Zaczęło się zupełnie normalnie- od śniadania. Nie to nie było śniadanie tylko kolacja z facetem, za którym szalały wszystkie dziewczyny. A ja jedyna nic w nim nie widziałam. No może nie ja jedna, ale byłam jedną z niewielu. Podkreślam byłam, bo już nie jestem. Nie, ja nie szaleję za tym facetem...JA GO KOCHAM!!! Stało się i nie mogę tego odwrócić. Tym facetem jest...


Rozdział 1
- Dzyńńńńń, dzyńńńń!- ten głupi budzik kiedyś doprowadzi mnie do szału. Niestety dzieliłam pokój z młodszą siostrą i musiałam się zgodzić na ten okropny dźwięk budzący mnie każdego ranka punktualnie o godzinie siódmej. Anette jak zwykle była już na nogach. Nuciła jakąś wesołą melodię. Nie dziwię jej się- w końcu ile jest takich przypadków, że facet, który ci się podoba zaprasza cię na randkę?! No cóż chyba niewiele. W każdym razie Anette była zadowolona i już od rana przeszukiwała olbrzymią szafę z nadzieją, że znajdzie coś odpowiedniego na tą okazję.

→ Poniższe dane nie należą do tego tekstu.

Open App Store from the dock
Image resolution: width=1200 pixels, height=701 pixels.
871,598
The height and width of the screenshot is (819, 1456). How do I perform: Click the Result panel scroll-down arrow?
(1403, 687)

- Anette, zamknij się na moment, bo nie słyszę własnych myśli- mruknęłam spod koca
- Oj ty obiboku. Czas wstawać!!!- widać było, że jest cholernie zadowolona, co ostatnimi czasy dość rzadko jej się zdarzało. Nie chciałam tego popsuć, więc zwlokłam się z wyrka i z miną męczennicy poczłapałam do łazienki. Dzień zapowiadał się "wspaniale". Anette pójdzie na randkę, a ja będę musiała odrabiać za nią prace domową zadaną prze psorka od eliksirów- Snape'a. Anette chodziła do Hogwartu, tak jak ja. Była już czwarty rok, ja szósty. Jednak prawie wszystkie prace związane z eliksirami odrabiałam za nią. Uczyłam się nawet nieźle, a eliksiry były moim ulubionym przedmiotem, mimo że byłam gryfonką.
- Monica- siostra ranny ptaszek stanęła w drzwiach łazienki- jak myślisz, która sukienka bardziej spodoba się Ronowi? Jasnoniebieska czy pomarańczowa?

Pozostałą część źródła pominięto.